Auch andere Impfungen wie zum Beispiel gegen FSME sind für Patient:innen in der Regel mit hohem Aufwand verbunden, berichtet Christian Popien von No-Q aus eigener Erfahrung: Erst aus der Praxis das Rezept zu holen, den Impfstoff dann in der Apotheke zu bestellen, abzuholen, zur Praxis zu bringen und eventuell noch einen weiteren Termin für die Impfung wahrnehmen zu müssen – all das schrecke entsprechend ab.
Die Impflücken bei FSME sind groß, inzwischen ist fast die Hälfte Deutschlands als Risikogebiet ausgewiesen. Laut Robert-Koch-Institut (RKI) könnte eine bessere Impfquote viele Erkrankungen verhindern: „Die Mehrzahl (98 Prozent) der 2022 übermittelten FSME-Erkrankten war gar nicht oder unzureichend geimpft, das heißt die Grundimmunisierung war unvollständig oder Auffrischimpfungen fehlten. Ein hoher Anteil der auftretenden FSME-Erkrankungen könnte wahrscheinlich durch eine Steigerung der Impfquoten insbesondere in Risikogebieten mit hoher FSME-Inzidenz verhindert werden. Es sollte insbesondere in Kreisen mit hoher FSME-Krankheitslast verstärkt über den Nutzen einer FSME-Impfung aufgeklärt werden.“
Bislang ist die FSME-Impfung in Apotheken nicht möglich, aber sie könnten ein niedrigschwelliges Angebot bieten – nicht nur für FSME, sind Kreissl und auch Polat überzeugt. Laut Polat könnte das Impfen auch als pharmazeutische Dienstleistung (pDL) implementiert werden: „Die Beratung findet sowieso schon in der Apotheke statt, warum sollte man nicht auch das Angebot an derselben Stelle platzieren“, fragt er. Die Zukunft liege in der impffähigen Apotheke, „wenn ich eine neue Apotheke bauen würde, würde ich immer auch einen Impfraum schaffen“, so Polat. Das biete große Chancen für Neukundengewinnung berichtet er aus eigener Erfahrung: „Das Angebot spricht sich in Familien herum, aber wir haben auch schon kleinere Unternehmen oder Freundesgruppen komplett durchgeimpft“, erzählt er.

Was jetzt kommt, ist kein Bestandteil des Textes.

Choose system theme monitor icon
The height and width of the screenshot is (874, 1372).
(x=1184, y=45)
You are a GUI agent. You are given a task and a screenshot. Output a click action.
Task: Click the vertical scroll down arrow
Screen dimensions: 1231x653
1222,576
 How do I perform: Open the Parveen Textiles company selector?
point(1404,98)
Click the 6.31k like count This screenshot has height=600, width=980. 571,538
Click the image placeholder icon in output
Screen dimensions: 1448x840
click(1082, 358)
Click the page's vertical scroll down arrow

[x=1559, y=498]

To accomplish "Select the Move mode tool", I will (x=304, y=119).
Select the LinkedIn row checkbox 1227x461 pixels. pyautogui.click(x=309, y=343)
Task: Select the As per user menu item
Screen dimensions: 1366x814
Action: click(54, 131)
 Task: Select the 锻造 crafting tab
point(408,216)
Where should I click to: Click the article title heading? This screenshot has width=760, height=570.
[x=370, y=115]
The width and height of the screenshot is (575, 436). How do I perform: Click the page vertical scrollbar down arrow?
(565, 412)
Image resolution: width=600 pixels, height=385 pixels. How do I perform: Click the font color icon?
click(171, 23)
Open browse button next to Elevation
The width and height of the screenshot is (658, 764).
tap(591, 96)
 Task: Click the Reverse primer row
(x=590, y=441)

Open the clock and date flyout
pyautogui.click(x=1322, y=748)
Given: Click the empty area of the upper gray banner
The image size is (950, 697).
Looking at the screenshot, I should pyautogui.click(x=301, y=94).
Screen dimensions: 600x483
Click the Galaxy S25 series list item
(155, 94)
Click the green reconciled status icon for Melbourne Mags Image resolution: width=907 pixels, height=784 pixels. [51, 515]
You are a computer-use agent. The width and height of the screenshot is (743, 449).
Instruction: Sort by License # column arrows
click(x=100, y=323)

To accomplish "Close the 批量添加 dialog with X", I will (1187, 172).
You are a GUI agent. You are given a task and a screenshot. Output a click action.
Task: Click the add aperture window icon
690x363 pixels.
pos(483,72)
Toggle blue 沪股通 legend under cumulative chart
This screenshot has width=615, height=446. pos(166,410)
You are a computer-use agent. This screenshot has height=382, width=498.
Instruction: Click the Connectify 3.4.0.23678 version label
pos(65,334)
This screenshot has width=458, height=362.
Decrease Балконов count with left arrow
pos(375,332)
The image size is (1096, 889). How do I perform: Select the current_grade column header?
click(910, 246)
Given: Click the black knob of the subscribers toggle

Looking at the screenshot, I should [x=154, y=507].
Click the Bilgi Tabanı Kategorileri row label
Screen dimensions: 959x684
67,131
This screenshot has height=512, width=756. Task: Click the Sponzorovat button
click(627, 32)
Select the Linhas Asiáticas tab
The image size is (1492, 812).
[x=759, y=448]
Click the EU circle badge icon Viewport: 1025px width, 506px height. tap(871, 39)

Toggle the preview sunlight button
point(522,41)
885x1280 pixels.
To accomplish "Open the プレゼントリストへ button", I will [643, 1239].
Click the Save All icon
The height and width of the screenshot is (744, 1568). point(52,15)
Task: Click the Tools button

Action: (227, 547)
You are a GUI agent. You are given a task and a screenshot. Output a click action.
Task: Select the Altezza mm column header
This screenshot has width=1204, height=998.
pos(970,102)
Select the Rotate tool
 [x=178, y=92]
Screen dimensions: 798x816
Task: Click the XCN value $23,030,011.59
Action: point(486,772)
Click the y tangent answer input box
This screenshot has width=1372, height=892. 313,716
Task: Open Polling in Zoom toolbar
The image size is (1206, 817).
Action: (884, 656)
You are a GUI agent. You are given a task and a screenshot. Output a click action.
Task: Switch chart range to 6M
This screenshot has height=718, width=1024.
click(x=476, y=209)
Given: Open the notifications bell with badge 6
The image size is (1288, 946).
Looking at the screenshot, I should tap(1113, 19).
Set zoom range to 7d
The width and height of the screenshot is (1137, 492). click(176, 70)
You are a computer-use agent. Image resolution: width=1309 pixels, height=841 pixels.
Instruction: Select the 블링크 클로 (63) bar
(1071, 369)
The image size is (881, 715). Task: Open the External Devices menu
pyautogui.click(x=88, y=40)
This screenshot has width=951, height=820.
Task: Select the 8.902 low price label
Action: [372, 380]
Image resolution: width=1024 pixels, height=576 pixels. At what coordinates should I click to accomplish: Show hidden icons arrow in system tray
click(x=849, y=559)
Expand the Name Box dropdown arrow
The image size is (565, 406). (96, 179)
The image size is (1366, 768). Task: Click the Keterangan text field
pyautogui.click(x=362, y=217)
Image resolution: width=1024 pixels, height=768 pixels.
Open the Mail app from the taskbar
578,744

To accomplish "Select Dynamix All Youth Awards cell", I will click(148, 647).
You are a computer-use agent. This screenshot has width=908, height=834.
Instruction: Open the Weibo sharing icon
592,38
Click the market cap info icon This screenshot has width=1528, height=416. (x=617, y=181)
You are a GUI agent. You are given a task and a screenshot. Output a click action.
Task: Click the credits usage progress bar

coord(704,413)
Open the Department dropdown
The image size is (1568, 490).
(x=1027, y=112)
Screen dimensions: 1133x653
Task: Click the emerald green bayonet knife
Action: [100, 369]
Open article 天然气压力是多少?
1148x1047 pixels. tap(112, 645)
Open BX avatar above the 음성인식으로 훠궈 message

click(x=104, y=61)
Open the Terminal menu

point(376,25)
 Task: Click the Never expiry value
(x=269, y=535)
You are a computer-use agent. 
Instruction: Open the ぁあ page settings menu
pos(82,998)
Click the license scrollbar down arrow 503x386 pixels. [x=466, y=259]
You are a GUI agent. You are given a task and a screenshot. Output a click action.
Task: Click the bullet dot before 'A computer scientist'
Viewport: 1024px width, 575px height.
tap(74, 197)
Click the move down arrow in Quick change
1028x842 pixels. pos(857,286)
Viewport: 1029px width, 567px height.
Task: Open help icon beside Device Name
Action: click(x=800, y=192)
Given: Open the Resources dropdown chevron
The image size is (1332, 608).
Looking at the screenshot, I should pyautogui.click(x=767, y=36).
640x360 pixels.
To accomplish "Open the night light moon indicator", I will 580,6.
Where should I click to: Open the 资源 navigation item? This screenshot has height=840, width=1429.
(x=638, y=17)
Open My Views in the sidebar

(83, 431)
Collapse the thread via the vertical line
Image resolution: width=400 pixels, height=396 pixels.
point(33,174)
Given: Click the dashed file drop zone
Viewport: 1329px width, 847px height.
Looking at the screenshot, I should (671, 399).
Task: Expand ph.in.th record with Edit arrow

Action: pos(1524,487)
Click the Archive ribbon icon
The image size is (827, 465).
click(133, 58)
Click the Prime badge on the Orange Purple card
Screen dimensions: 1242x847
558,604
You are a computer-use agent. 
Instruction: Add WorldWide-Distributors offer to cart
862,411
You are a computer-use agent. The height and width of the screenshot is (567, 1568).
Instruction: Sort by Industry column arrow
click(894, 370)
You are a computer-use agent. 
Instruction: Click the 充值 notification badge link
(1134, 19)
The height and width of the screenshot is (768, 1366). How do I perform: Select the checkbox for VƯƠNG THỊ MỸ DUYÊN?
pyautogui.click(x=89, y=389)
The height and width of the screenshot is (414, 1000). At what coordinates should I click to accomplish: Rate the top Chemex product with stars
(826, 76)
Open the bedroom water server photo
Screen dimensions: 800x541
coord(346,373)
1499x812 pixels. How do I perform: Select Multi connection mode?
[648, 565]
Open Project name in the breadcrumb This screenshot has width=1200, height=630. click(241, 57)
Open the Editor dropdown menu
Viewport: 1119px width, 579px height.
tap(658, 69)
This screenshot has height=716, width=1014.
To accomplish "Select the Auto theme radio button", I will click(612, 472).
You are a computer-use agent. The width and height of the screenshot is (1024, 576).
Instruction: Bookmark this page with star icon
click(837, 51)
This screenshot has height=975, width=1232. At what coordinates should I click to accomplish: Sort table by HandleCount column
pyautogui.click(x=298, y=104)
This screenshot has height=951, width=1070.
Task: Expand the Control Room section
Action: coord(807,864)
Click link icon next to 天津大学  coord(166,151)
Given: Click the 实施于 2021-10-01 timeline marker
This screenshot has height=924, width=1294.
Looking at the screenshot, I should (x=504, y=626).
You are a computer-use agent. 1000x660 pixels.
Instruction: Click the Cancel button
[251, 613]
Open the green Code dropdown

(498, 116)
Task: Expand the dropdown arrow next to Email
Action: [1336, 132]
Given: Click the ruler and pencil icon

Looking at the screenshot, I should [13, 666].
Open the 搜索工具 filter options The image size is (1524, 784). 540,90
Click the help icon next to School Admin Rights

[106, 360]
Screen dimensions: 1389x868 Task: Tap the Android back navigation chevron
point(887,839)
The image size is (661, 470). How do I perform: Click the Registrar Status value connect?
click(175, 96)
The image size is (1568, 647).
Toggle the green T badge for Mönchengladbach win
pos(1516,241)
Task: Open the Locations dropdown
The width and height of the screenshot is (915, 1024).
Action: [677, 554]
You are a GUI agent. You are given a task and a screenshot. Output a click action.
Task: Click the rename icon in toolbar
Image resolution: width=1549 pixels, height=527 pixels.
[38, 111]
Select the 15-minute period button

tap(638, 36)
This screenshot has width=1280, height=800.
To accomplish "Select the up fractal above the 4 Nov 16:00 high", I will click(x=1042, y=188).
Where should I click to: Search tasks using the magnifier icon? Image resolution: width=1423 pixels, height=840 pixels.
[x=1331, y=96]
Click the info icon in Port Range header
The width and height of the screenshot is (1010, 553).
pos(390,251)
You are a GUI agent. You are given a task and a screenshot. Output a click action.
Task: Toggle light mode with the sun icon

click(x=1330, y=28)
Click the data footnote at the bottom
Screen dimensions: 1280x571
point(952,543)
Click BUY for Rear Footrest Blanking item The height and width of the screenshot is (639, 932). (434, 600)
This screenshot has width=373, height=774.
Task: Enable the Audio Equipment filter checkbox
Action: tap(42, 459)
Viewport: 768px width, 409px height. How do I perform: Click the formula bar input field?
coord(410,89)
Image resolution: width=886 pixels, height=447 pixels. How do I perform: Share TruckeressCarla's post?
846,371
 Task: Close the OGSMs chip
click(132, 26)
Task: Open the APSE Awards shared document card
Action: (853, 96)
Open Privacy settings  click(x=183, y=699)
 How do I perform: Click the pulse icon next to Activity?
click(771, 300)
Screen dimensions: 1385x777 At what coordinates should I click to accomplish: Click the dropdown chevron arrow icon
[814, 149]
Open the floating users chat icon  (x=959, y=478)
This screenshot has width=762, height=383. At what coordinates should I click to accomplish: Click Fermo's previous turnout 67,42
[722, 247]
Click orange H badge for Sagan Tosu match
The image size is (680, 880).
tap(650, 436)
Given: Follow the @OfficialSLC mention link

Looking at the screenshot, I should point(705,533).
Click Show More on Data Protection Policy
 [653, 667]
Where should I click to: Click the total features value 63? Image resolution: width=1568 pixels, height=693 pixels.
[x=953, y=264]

Auch Pflegeheime durchzuimpfen wäre denkbar, während der Pandemie sei dies schon teilweise umgesetzt worden. Allerdings gibt es beim Engagement bezüglich Impfungen in Apotheken deutliche Unterschiede zwischen den verschiedenen Kammerbezirken: Während sich Nordrhein sehr dafür einsetze, erfuhr Kreissl laut eigenen Aussagen aus Berlin und Brandenburg nur wenig Unterstützung. Aus den geltenden Ausnahmen sollten ihrer Meinung nach Regeln werden, „die neue Arztgeneration ist auch viel offener dafür“, berichtet sie. Polat bestätigt das: „Unsere Ärzt:innen haben die Unterstützung begrüßt, da wir eine ganz andere Patientengruppe abdecken als die, die sich sowieso in der Praxis impfen lässt.“ Das biete ein erweitertes Impfspektrum, gerade bei den Grippeimpfungen gebe es sehr viele Erstimpflinge.
Kreissl würde es auch begrüßen, wenn die entsprechende Kenntnisschulung zu Impfungen schon Teil des Studiums werden würde. „Norwegen ist dafür ein gutes Beispiel, wo das schon so gemacht wird und funktioniert.“ In Norwegen tragen die Apotheken viel dazu bei, die Impfquoten bei Grippeimpfungen zu erhöhen.